Fortune Favors the Hearsts
George and Phoebe Hearst experienced the wild successes and setbacks associated with mining, but their fortune's trend was upward. George was shrewd in business, and lucky, too; his company expanded to invest in mines across the West and, ultimately, overseas. He also bought vast acreages of ranch land at San Simeon, California. The family started to live luxuriously. Phoebe was thrilled to see Europe in 1873, and took the attitude that she should make the most of it, in case she never went back. Of course, that trip became the first of many. The family had established itself in San Francisco society, and Phoebe doted on her only child, a son named William Randolph, who enjoyed a privileged life. "There's only one thing that's sure about my boy," George would say. "When he wants cake, he wants cake, and he wants it now. And I notice that, after a while, he gets the cake."
Nationally Known
In the 1880s, George sought political office, ending up in the U.S. Senate in 1886 and again from 1887 until his death in 1891. Phoebe also became known nationally, as a philanthropist. As the widow of a multi-millionaire, she lavished money on a variety of charitable causes, notably supporting education and women's suffrage.
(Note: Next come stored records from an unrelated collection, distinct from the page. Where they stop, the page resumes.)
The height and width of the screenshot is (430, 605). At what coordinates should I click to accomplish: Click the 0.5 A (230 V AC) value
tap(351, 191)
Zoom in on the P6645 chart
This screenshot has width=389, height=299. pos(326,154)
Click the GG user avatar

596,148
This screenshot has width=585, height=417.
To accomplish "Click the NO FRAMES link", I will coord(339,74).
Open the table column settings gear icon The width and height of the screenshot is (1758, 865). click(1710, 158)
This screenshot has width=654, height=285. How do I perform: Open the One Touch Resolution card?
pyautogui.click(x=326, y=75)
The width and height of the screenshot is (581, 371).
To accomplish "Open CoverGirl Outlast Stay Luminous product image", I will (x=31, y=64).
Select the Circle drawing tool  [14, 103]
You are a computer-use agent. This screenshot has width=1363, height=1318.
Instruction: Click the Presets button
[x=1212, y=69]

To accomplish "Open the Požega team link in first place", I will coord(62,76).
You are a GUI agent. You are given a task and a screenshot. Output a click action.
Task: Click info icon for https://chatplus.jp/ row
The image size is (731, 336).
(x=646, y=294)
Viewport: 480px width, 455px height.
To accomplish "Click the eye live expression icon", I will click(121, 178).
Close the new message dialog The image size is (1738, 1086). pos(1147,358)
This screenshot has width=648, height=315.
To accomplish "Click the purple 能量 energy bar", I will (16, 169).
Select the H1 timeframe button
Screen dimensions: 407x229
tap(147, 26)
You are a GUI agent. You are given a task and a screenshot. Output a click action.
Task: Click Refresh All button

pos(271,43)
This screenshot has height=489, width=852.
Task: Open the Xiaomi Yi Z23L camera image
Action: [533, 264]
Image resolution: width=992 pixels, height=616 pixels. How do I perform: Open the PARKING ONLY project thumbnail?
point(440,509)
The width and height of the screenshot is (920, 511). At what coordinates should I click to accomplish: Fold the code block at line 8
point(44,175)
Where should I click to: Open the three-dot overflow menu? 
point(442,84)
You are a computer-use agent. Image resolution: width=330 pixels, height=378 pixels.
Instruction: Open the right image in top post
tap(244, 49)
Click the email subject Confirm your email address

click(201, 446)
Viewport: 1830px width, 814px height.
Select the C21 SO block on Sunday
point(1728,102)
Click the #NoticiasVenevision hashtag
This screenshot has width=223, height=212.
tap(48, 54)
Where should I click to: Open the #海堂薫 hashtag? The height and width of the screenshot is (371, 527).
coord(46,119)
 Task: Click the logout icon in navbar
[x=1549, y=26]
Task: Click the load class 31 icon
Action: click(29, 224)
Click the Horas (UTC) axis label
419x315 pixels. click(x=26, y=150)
She gave generously to and became the first female Regent of the University of California in 1897. When she died in 1919, the newspaper tributes included one calling her "a true woman of God who lived by the Golden Rule and not the rule of gold."
Newspaper Magnate
By the time of Phoebe's death, her son Willie was himself a national figure. Though his mother disapproved of it as a financial sinkhole, he had gone into the newspaper business in 1887. By the 1920s, William Randolph Hearst owned the first nationwide media chain, including properties like the San Francisco Examiner, Harper's Bazaar, the New York Morning Journal, and Good Housekeeping. His empire was notorious for its "yellow journalism," a sensationalist, lurid style of reportage. The product found its market: an estimated one in five Americans, including many of the poor and immigrant classes, read Hearst papers. Hearst used his media outlets to enter politics, and served in the U.S. Congress shortly after the turn of the century. But despite access to a nationwide publicity machine, his larger political bids failed, and by 1912 his nickname had become William "Also-Ran-Dolph" Hearst.
Luxury and Fame
Hearst's appetite for luxury matched his ambitions in business and politics. The owner of eight treasure-filled homes, he built a castle in the 1920s at San Simeon, which playwright George Bernard Shaw famously described as "the place God would have built, if he had the money." In his most avid collecting days, Hearst was said to account for twenty-five percent of the world art market. He had the largest private zoo in the world. Though Hearst had married a young New York chorus girl, Millicent Wilson, in 1903, his longtime companion was Marion Davies, another showgirl, whom he fell for in 1915, when he was 52 and she was a charming 18. San Simeon became a playground for Hearst, Davies, and Hollywood luminaries, including Charlie Chaplin, Mary Pickford, Harpo Marx, and Greta Garbo. Today, the Hearst Castle is a major California tourist attraction.
Citizen Kane
Perhaps the best-known event of William Randolph Hearst's very public life was his effort to suppress Citizen Kane, a thinly-veiled, unflattering biography of Hearst produced by the young Orson Welles in 1941. Although Hearst's campaign against it was mostly successful at the time, the film would ultimately be revived and hailed as a classic of world cinema. William Randolph Hearst died in 1951 at age 88.
Later Generations
Hearst and his wife, Millicent, had five sons: George, William Randolph Jr., John, and the twins Randolph and David. The brothers worked for the privately-held Hearst Corporation and managed their vast wealth. Randolph had five daughters, including Patricia Hearst, born in 1954. Today, Hearst family members remain among America's wealthiest individuals, although the family's taste for publicity appears to have diminished.